S 208 : A bill to amend the Internal Revenue Code of 1986 to make the Child and Dependent Care Tax Credit fully refundable, and for other purposes.


This bill is from the 115th Congress.

Read twice and referred to the Committee on Finance. January 24, 2017

The Promoting Affordable Childcare for Everyone (PACE) Act would enact several changes to make both tax policies immediately more generous and modify them to reflect the changing economic landscape by requiring an annual inflation adjustments that will provide families with greater spending power when seeking care for their children including school-age children up to the age of 13.

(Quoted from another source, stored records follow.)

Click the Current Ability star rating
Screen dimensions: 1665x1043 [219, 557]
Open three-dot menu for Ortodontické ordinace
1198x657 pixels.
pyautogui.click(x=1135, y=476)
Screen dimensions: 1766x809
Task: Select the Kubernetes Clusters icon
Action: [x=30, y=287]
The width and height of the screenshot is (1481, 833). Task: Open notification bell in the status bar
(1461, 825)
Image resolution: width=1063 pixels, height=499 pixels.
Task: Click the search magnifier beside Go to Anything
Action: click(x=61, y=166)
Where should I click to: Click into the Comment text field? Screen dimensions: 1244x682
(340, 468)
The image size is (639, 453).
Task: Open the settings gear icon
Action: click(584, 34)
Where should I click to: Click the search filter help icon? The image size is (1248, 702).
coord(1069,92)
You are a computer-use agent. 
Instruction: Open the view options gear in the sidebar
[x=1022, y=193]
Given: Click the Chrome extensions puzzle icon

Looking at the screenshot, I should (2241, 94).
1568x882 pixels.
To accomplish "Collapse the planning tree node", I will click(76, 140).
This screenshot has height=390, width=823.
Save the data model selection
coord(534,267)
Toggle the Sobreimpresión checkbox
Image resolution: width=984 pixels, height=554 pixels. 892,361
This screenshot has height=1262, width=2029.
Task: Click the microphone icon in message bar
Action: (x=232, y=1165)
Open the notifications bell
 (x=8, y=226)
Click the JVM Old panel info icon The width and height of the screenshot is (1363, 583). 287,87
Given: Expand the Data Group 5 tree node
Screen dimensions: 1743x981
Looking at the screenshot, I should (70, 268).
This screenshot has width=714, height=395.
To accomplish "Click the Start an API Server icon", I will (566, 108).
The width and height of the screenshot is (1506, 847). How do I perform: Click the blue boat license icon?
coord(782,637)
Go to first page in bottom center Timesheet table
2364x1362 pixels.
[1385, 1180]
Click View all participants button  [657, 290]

More specifically the Promoting Affordable Childcare for Everyone Actwould:

  1. Modernize the Child and Dependent Care Tax Credit by:
  • Making the credit refundable in order to expand the credit’s reach to low-income working parents.
  • Increase the value of the credit by raising the credit rate for families of all income levels and creating a new top credit rate of 50 percent that phases down to 35 percent for higher-income families in order to expand the reach of the credit and put more money back into the pockets of working parents.
  • Indexing the credit to inflation to ensure the value of the credit will not be eroded over time by rising childcare costs, but instead, will remain at a sufficient level to help make costs more affordable.
  1. Enhance Dependent Care Flexible Spend Accounts (FSAs) by:
  • Increasing the amount of pre-tax dollars families can put into these accounts from $5,000 to $7,500. This exclusion from gross income allows families to save money on income and FICA taxes, and the PACE Act’s increase means those savings will go even further than current law’s.
  • Indexing the new cap to inflation so FSAs can keep pace with the cost of childcare. Because the current $5,000 cap is not indexed to inflation, families are falling further and further behind the rising cost of care.  By raising the cap to $7,500, and indexing that amount to inflation, the PACE Act ensures FSAs are reliably updated to keep steady a parent’s purchasing power for their child’s care.